Passage provided |
· · · · · · ·
Vaccines should always be administered by a qualified, licensed veterinarian! (Or by a qualified, licensed veterinary technician, under the direct supervision of a licensed veterinarian!)
NOTE: Vaccine longevity is currently being investigated in hopes of safely lengthening the time between vaccine boosters after their initial series.
At what age should my pet be "fixed"?
“Fixed” refers to the surgical sterilization of the pet. This procedure is ovariohysterectomy (spay) of the female (ie. removal of the ovaries and uterus); castration of the male (ie. removal of the testicles); or neutering which technically can refer to sterilization of either males or females has traditionally been used to refer to male castration.
The age most dogs and cats should be “fixed” is between 5 and 6 months of age in order to balance the benefits with the preservation of favorable, distinctive male or female characteristics.
All non-commercially bred pets, regardless of age (healthy enough for surgery) should be spayed or neutered. Benefits exist for all “fixed” pets. (See Why spay? or Why neuter? in our information section).
Is declawing of cat's front claws cruel?
· · · · · · ·
Stored data:
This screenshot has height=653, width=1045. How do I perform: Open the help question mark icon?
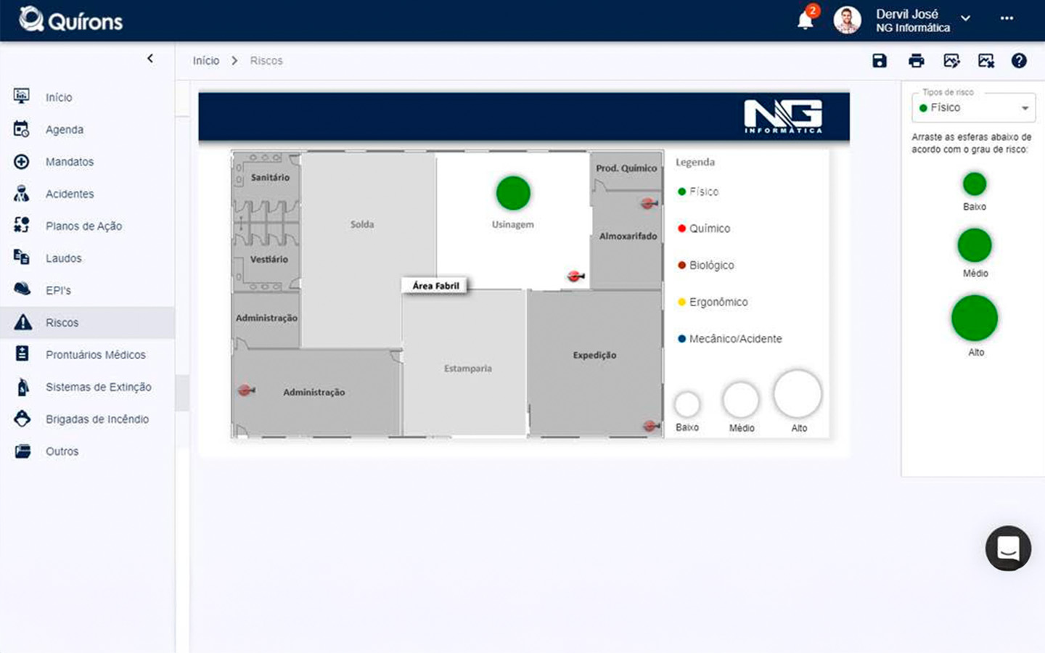click(1019, 61)
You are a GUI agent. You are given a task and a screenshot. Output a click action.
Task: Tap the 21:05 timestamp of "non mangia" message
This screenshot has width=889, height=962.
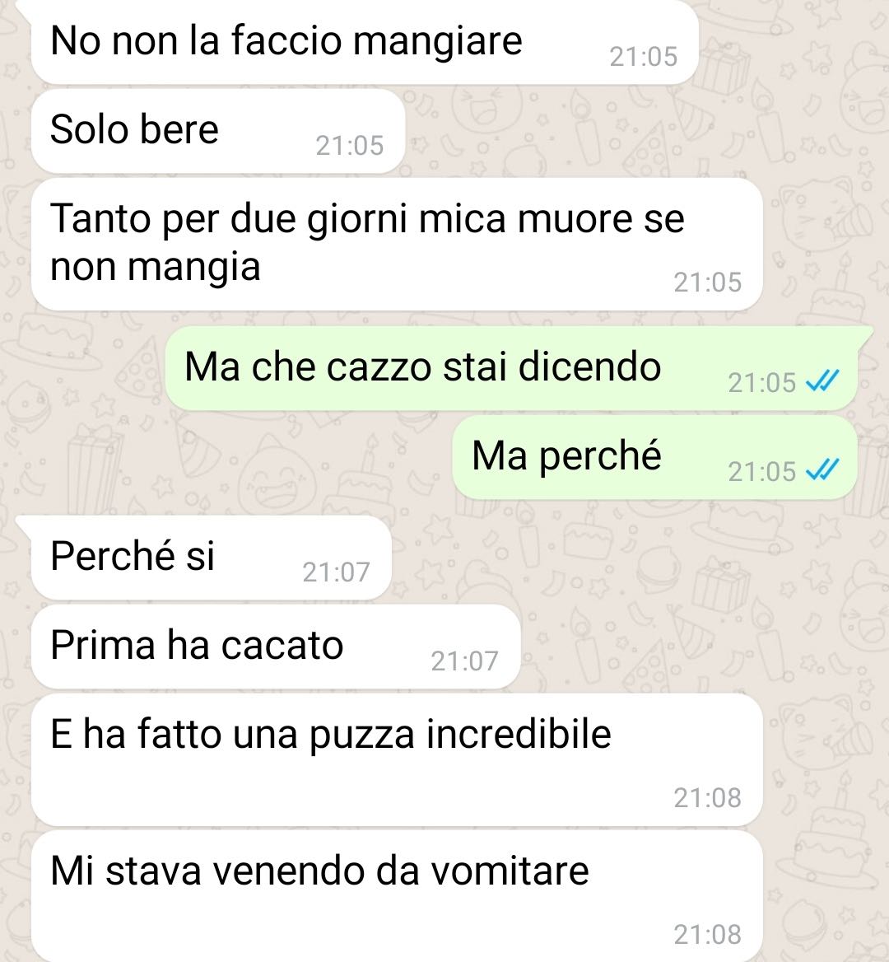click(x=708, y=283)
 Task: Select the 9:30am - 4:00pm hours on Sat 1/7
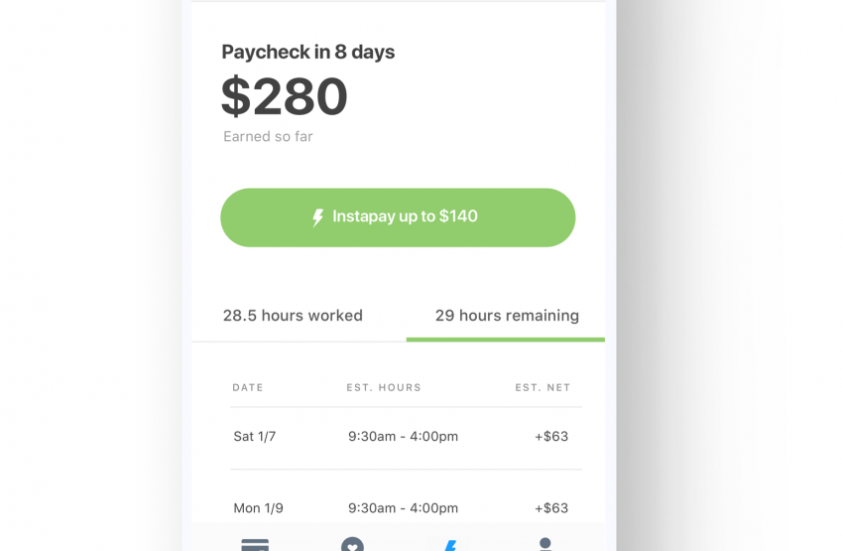click(x=404, y=437)
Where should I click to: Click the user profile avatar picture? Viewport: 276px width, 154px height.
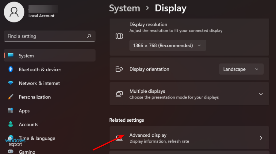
· · · · · · ·
Exercise | Turn the paragraph of the pet care text that begins "All non-commercially bred pets" into a brief bulleted list that keeps its main facts. Rely only on the pet care text, not the stored data.

Answer to the problem |
- Every pet not bred commercially should be spayed or neutered, whatever its age, as long as it is healthy enough for surgery.
- All "fixed" pets gain benefits.
- More details appear under Why spay? and Why neuter? in the information section.